La energía de Obama
Carlos Taibo para Globalízate, 04/09/2008
Desde hace algún tiempo hay un par de preguntas que se repiten hasta la extenuación en nuestros medios de comunicación. En la eventualidad -reza la primera- de que Barack Obama se haga con la presidencia de Estados Unidos, ¿hasta dónde será capaz de llegar en su aparente designio de modificar tantas actitudes? En su caso -subraya la segunda-, ¿le dejarán hacer o por el contrario los poderosos de siempre terciarán para poner freno a los aspectos más radicales del proyecto obamiano?
A decir verdad, no estamos en condiciones de afrontar de forma cabal esas dos preguntas. Aun así, un puñado de datos dispersos permite perfilar de forma cautelosa una respuesta. Uno de ellos acaba de proporcionarlo el propio Obama con ocasión del discurso pronunciado durante la convención del Partido Demócrata que ha decidido catapultar a nuestro hombre hacia la elección presidencial de noviembre. En esa intervención Barack Obama anunció llamativamente su firme propósito de reducir de forma significativa, en un plazo de diez años, la dramática dependencia que la economía norteamericana muestra en relación con el petróleo.
Convengamos que la declaración en cuestión acarrea, en sí misma, un cambio de innegable interés. Es bien sabido que en muy buena medida el desvarío de la política exterior de Bush hijo ha estado vinculado con los intereses de las grandes transnacionales del petróleo y con la necesidad aparentemente imperiosa de acometer delicadas operaciones militares -Afganistán, Irak- para garantizar los suministros energéticos que precisa una economía, la estadounidense, cada vez más vulnerable en este terreno.
Así las cosas, lo primero que hay que hacer, aun desde la constancia de que lo que Obama ha propuesto se antoja difícilmente realizable, es celebrar el cambio de rumbo que intenta aportar a un país indeleblemente lastrado por impresentables intereses privados. Nada más sencillo que identificar, sin embargo, la contrapartida: cuando llega el momento de precisar las medidas que habría que acometer, la condición rupturista de éstas se desvanece como por ensalmo. Aunque es cierto que el candidato demócrata a la presidencia de Estados Unidos se ha referido a la necesidad imperiosa de desarrollar fuentes renovables de energía -¿quién no dice eso, por cierto, a estas alturas?-, no ha dudado en abrazar, al parecer sin mayor cautela, las prestaciones que debe aportar la industria nuclear y poco más ha sugerido que la conveniencia de introducir vehículos de transporte menos contaminantes.
Más allá de lo anterior, Obama ha hecho suyo un proyecto que hace del crecimiento económico la panacea resolutora de todos los males, y que de resultas en modo alguno contempla la conveniencia de que los ciudadanos norteamericanos se rebelen ante un estilo de vida descaradamente despilfarrador.
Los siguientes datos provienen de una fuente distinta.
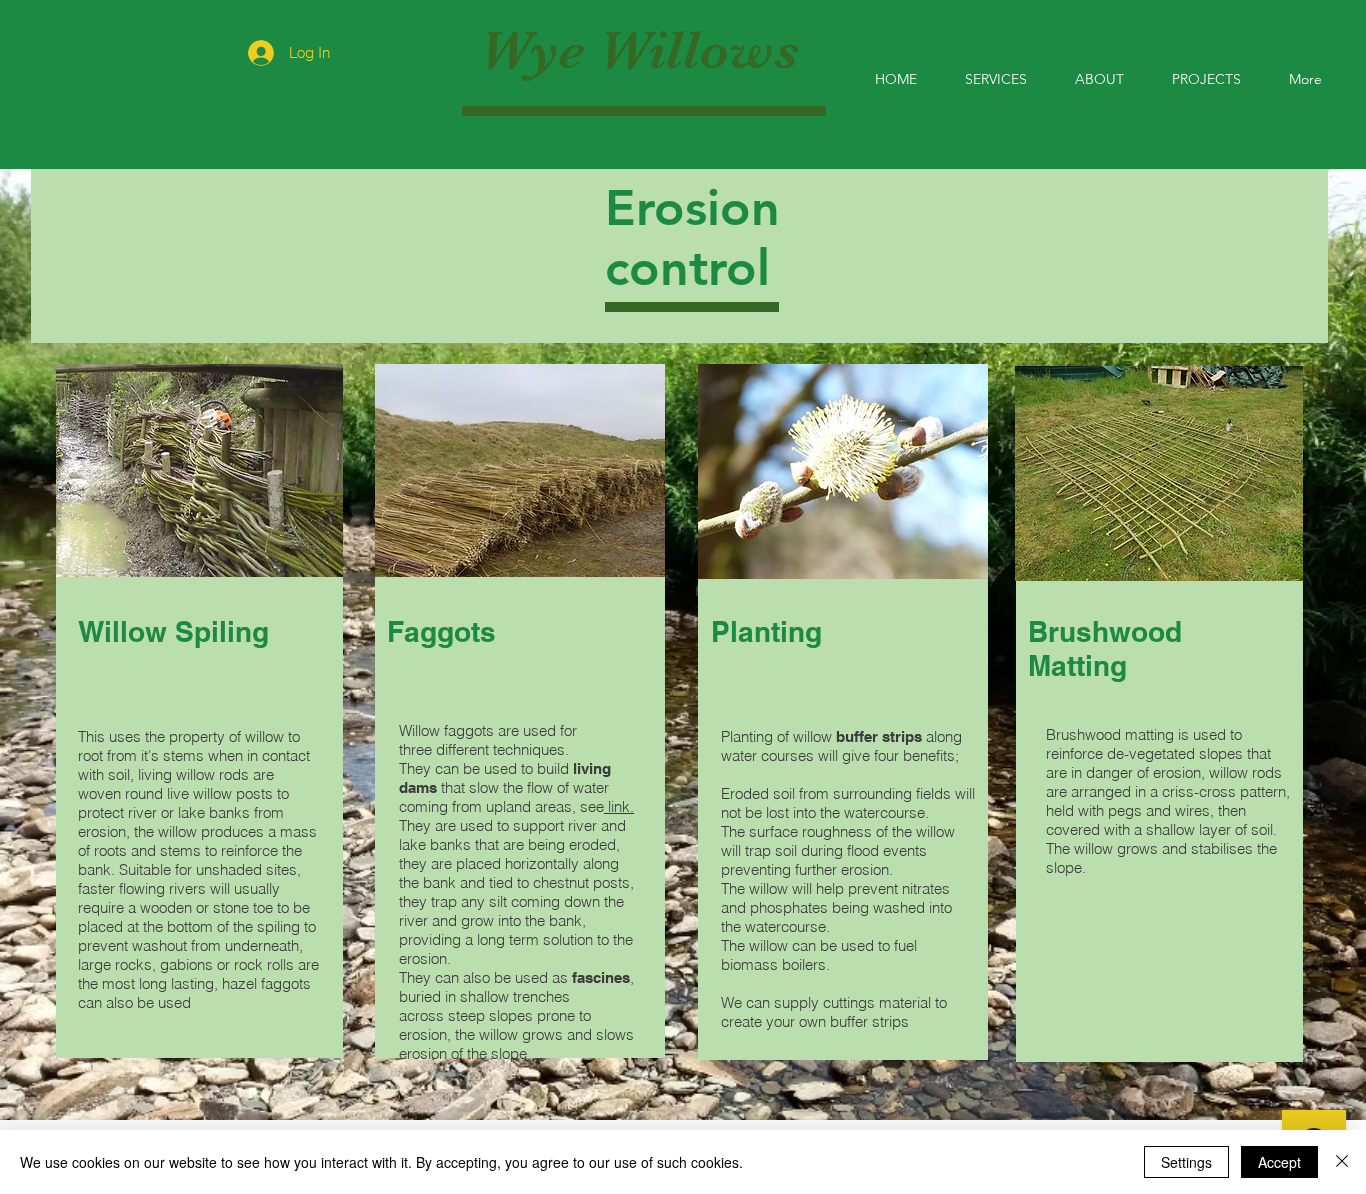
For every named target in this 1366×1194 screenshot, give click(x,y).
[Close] (1342, 1162)
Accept (1279, 1162)
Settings (1186, 1162)
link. (619, 806)
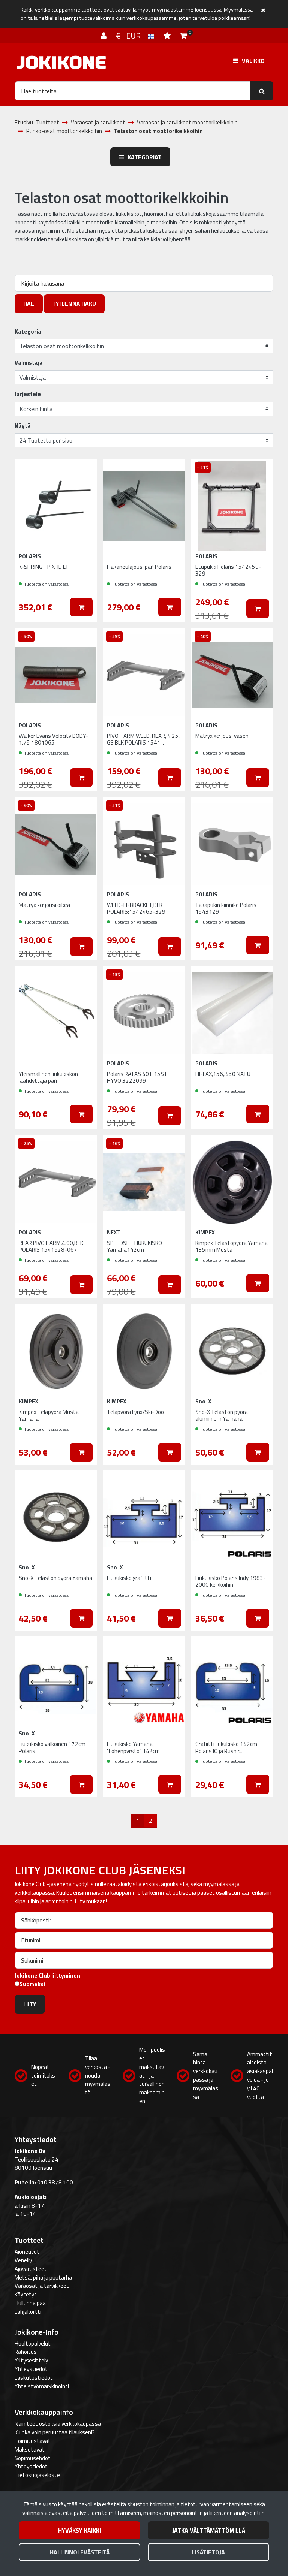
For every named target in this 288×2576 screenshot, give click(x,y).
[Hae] (261, 90)
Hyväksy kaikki (79, 2530)
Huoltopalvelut (33, 2343)
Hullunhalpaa (30, 2303)
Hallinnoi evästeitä (80, 2552)
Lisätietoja (208, 2552)
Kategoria (28, 332)
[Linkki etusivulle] (61, 62)
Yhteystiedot (31, 2369)
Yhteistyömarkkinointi (42, 2386)
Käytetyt (26, 2294)
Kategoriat (144, 157)
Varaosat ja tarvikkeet (42, 2285)
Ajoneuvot (27, 2251)
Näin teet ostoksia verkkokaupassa (58, 2423)
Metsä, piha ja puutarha (43, 2277)
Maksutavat (30, 2449)
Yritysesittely (31, 2360)
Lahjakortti (28, 2311)
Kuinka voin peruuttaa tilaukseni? (55, 2432)
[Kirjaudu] (104, 36)
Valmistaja (29, 363)
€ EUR (132, 36)
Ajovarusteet (31, 2269)
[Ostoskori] (183, 36)
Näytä (23, 426)
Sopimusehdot (33, 2458)
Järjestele (28, 394)
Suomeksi (32, 1984)
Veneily (23, 2260)
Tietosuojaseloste (37, 2475)
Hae (28, 303)
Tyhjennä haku (74, 303)
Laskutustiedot (34, 2377)
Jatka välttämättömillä (208, 2530)
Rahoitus (26, 2351)
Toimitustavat (33, 2441)
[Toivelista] (168, 36)
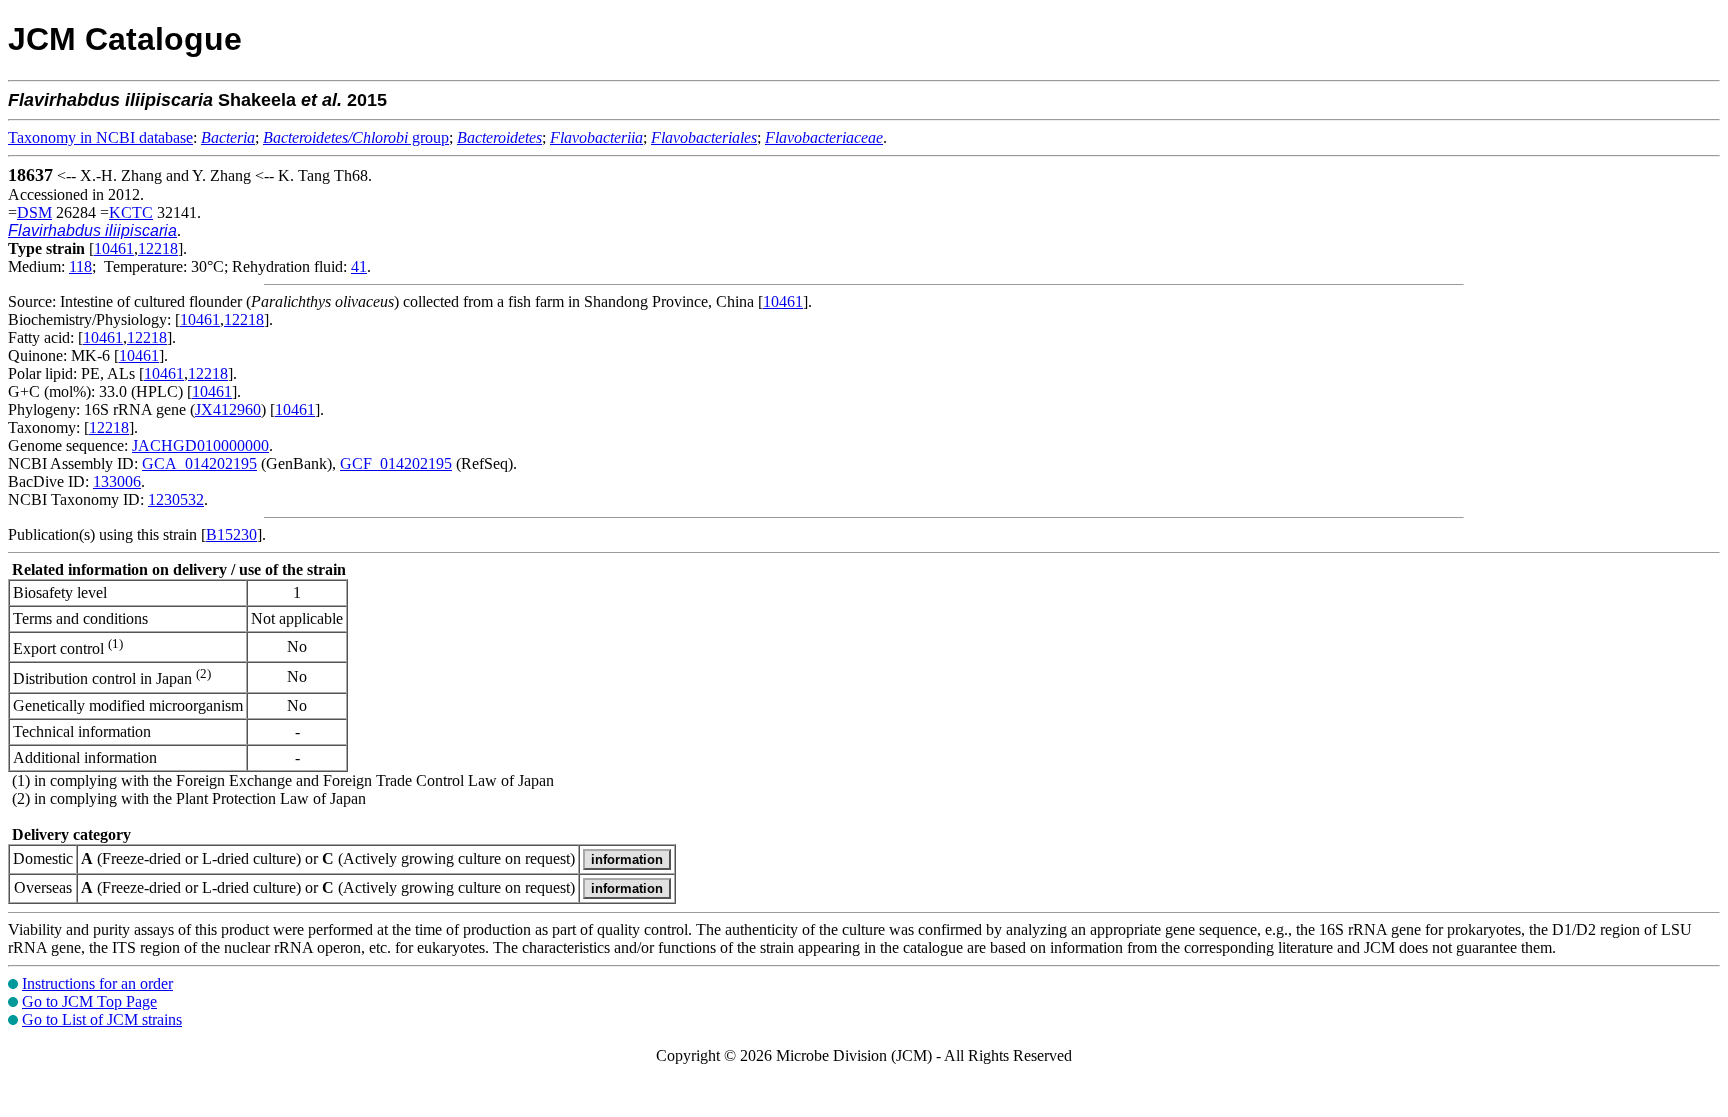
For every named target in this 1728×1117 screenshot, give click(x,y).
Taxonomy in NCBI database (100, 137)
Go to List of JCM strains (102, 1019)
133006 (117, 481)
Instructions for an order (97, 983)
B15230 (231, 534)
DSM (34, 212)
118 (80, 266)
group (356, 137)
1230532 (176, 499)
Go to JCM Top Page (89, 1001)
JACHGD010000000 (200, 445)
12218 (158, 248)
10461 (114, 248)
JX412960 (228, 409)
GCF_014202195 (396, 463)
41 (359, 266)
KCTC (131, 212)
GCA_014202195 (199, 463)
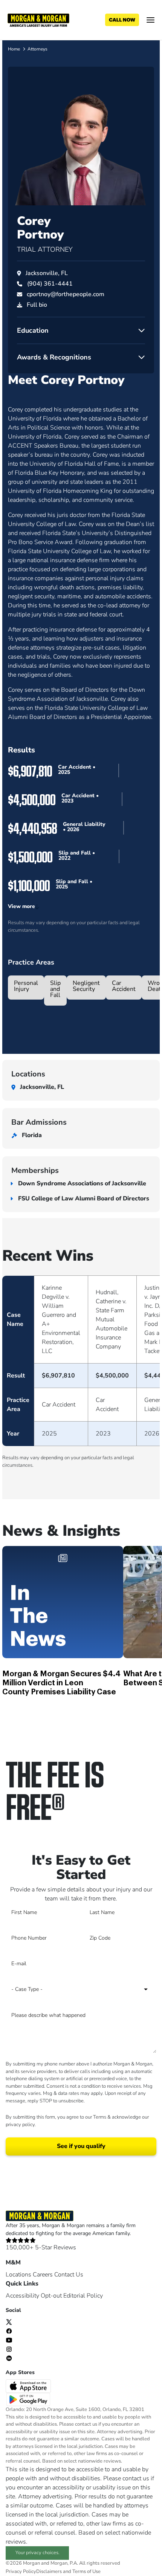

En ese sentido su opción parece difícilmente encajable con el tantas veces cacareado designio de colocar a Estados Unidos en posición bien diferente de la del pasado y en conferirle a la política de la Casa Blanca una condición solidaria en lo que atañe a los derechos de los desheredados. Y es que a estas alturas hasta el más necio sabe que, con recursos visiblemente limitados como los que se hallan a nuestra disposición, los países del Norte, y en singular Estados Unidos, tienen que asumir cambios radicales que reduzcan, y sensiblemente, su letal contribución a la progresión de los desequilibrios medioambientales que el planeta arrastra.
Pareciera como si -digámoslo en otros términos- Obama hubiese asumido el camino de encarar drásticamente muchos de los desafueros del 'american way of life' para, a la postre, dejar las cosas más o menos como estaban. Y es que el termómetro más fidedigno en lo que respecta a las intenciones de fondo del candidato demócrata no es otro que el que pone sobre la mesa una frase que pronunció, casi dos decenios atrás, el padre del actual presidente norteamericano: «Todo puede negociarse excepto el modo de vida norteamericano». Con el discurso de Barack Obama en la mano, parece servida la conclusión de que, apariencias, diseño y retórica al margen, la gran esperanza negra se ha quedado corta, muy corta, en su voluntad de romper amarras con el pasado.